Problem details:
Rename "screenshot" to "screen capture" throughout the entries, keeping everything else the same. Please leave the pictures out of your answer.

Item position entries
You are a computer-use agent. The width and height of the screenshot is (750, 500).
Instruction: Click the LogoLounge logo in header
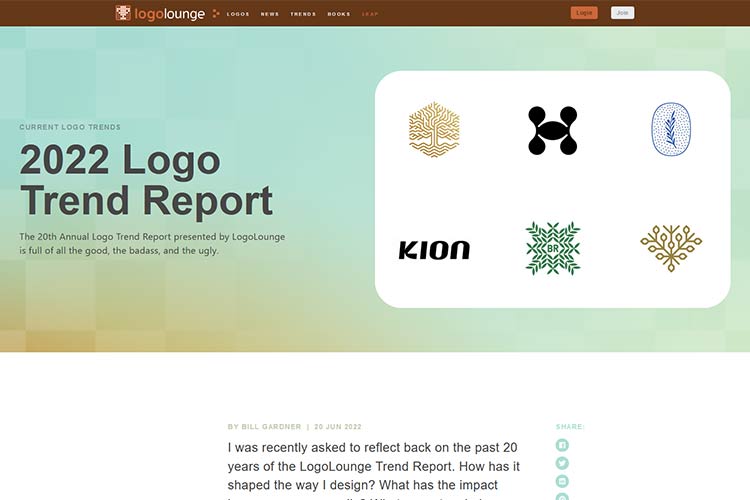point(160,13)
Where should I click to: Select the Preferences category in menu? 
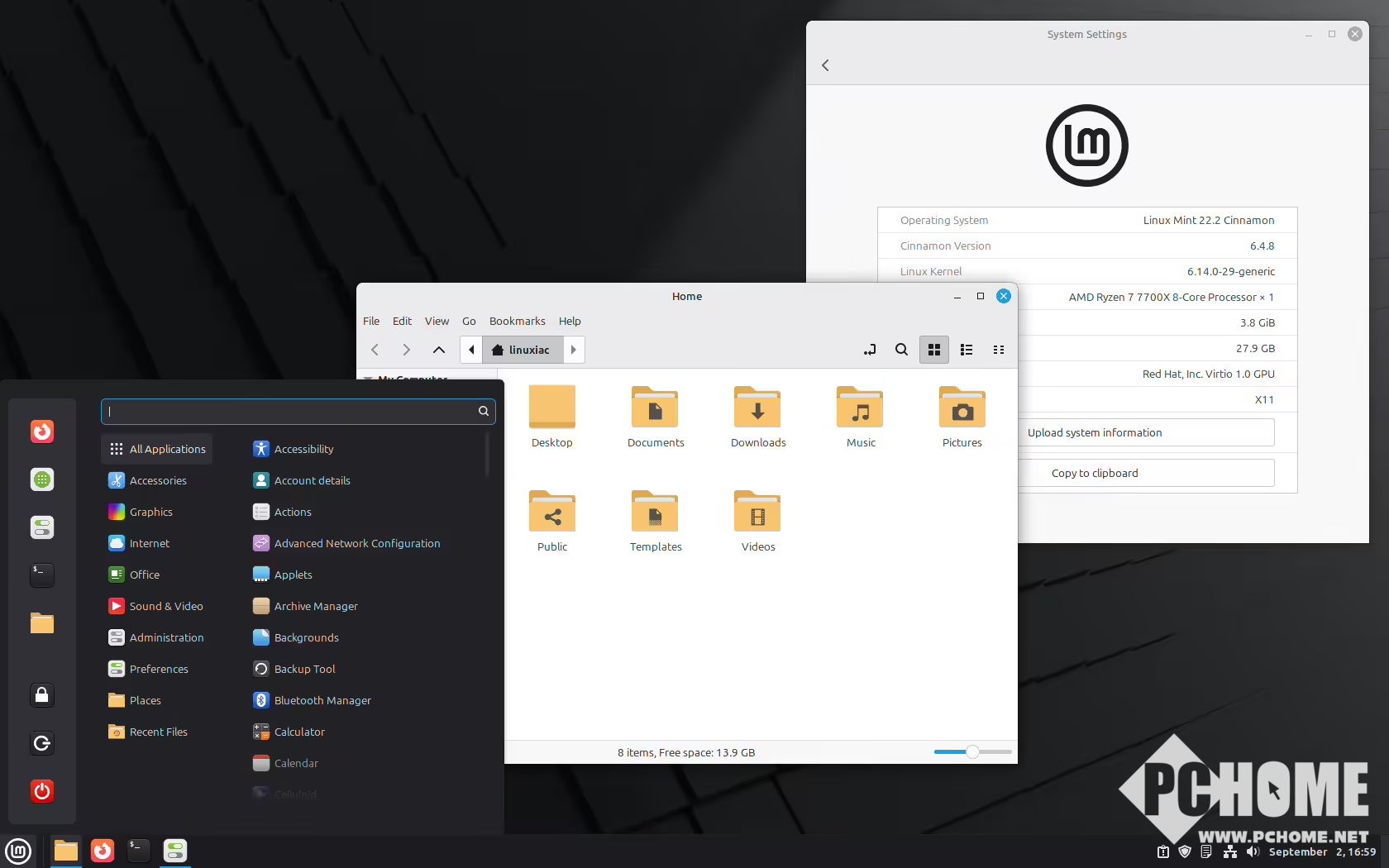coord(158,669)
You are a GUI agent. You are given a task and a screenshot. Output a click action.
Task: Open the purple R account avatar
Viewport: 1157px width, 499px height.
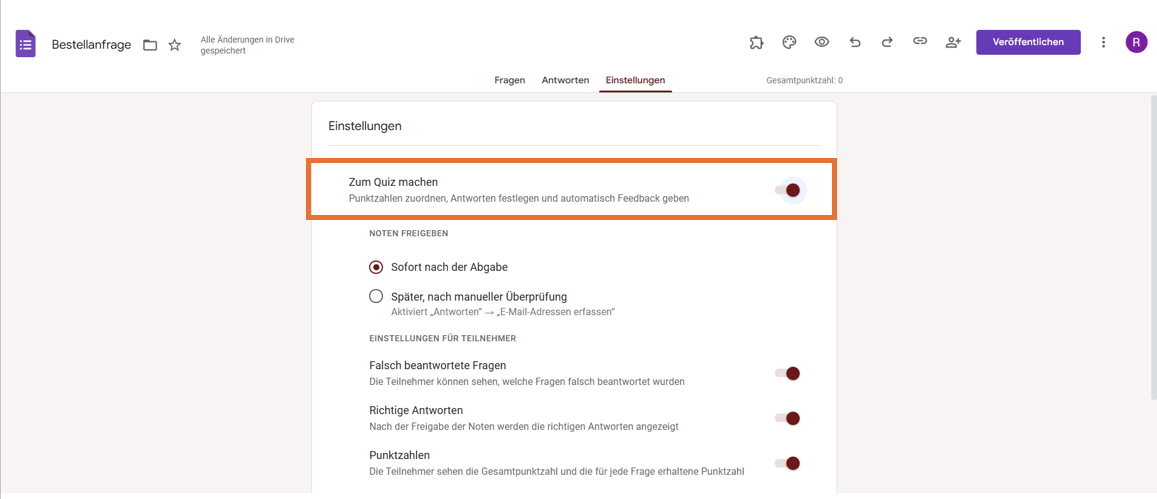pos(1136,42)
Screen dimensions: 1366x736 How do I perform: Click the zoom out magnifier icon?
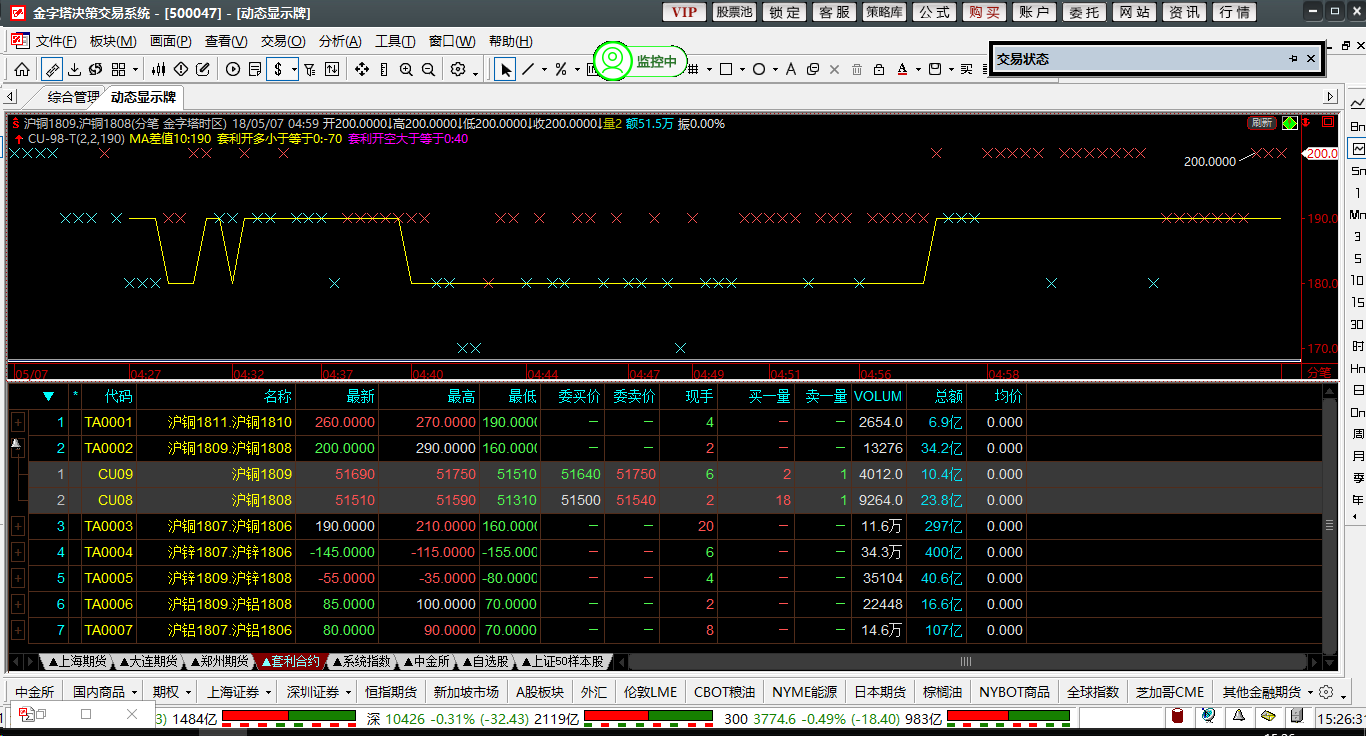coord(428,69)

Correct response:
You are a computer-use agent. The width and height of the screen capture is (750, 500).
Instruction: Click the LogoLounge logo in header
point(160,13)
Where should I click to: Select the Preferences category in menu? 
coord(158,669)
You are a GUI agent. You are given a task and a screen capture. Output a click action.
Task: Open the purple R account avatar
Viewport: 1157px width, 499px height.
pos(1136,42)
Screen dimensions: 1366x736 How do I perform: Click the zoom out magnifier icon?
coord(428,69)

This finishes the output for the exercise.